#### [To do]
Nothing should be left out. Give all the data again exactly as written.
*** Data
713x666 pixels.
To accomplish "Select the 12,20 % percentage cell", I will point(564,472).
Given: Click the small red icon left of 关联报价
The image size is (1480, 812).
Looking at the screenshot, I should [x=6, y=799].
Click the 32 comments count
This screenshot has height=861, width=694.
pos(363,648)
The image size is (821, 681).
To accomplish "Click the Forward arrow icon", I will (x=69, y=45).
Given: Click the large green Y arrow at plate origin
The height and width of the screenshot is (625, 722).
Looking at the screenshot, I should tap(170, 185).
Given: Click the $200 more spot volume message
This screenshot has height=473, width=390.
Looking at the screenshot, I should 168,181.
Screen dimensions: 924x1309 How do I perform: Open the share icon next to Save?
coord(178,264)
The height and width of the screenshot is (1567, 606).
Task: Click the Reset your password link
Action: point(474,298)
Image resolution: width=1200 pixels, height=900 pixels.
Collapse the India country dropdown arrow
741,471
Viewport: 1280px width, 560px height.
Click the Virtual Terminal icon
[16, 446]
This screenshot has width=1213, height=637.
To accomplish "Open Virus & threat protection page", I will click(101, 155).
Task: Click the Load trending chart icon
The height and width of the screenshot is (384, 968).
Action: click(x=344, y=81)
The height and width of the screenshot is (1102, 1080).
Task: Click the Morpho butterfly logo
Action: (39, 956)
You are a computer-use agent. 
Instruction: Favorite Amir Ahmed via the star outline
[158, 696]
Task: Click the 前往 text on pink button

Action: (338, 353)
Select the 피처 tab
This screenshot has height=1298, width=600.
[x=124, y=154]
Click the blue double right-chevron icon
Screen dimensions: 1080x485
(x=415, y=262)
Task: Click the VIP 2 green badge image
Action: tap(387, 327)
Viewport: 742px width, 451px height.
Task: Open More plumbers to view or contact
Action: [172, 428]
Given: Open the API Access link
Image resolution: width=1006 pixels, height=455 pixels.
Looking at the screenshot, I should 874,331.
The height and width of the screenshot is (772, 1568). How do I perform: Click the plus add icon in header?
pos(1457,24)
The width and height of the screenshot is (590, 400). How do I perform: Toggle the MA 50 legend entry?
******
#### [Your response]
713x666 pixels.
To accomplish "Select the 12,20 % percentage cell", I will point(564,472).
Given: Click the small red icon left of 关联报价
The image size is (1480, 812).
Looking at the screenshot, I should [x=6, y=799].
Click the 32 comments count
This screenshot has height=861, width=694.
pos(363,648)
The image size is (821, 681).
To accomplish "Click the Forward arrow icon", I will (x=69, y=45).
Given: Click the large green Y arrow at plate origin
The height and width of the screenshot is (625, 722).
Looking at the screenshot, I should tap(170, 185).
Given: Click the $200 more spot volume message
This screenshot has height=473, width=390.
Looking at the screenshot, I should 168,181.
Screen dimensions: 924x1309 How do I perform: Open the share icon next to Save?
coord(178,264)
The height and width of the screenshot is (1567, 606).
Task: Click the Reset your password link
Action: point(474,298)
Image resolution: width=1200 pixels, height=900 pixels.
Collapse the India country dropdown arrow
741,471
Viewport: 1280px width, 560px height.
Click the Virtual Terminal icon
[16, 446]
This screenshot has width=1213, height=637.
To accomplish "Open Virus & threat protection page", I will click(101, 155).
Task: Click the Load trending chart icon
The height and width of the screenshot is (384, 968).
Action: click(x=344, y=81)
The height and width of the screenshot is (1102, 1080).
Task: Click the Morpho butterfly logo
Action: (39, 956)
You are a computer-use agent. 
Instruction: Favorite Amir Ahmed via the star outline
[158, 696]
Task: Click the 前往 text on pink button

Action: (338, 353)
Select the 피처 tab
This screenshot has height=1298, width=600.
[x=124, y=154]
Click the blue double right-chevron icon
Screen dimensions: 1080x485
(x=415, y=262)
Task: Click the VIP 2 green badge image
Action: tap(387, 327)
Viewport: 742px width, 451px height.
Task: Open More plumbers to view or contact
Action: [172, 428]
Given: Open the API Access link
Image resolution: width=1006 pixels, height=455 pixels.
Looking at the screenshot, I should 874,331.
The height and width of the screenshot is (772, 1568). How do I perform: Click the plus add icon in header?
pos(1457,24)
The width and height of the screenshot is (590, 400). How do I perform: Toggle the MA 50 legend entry?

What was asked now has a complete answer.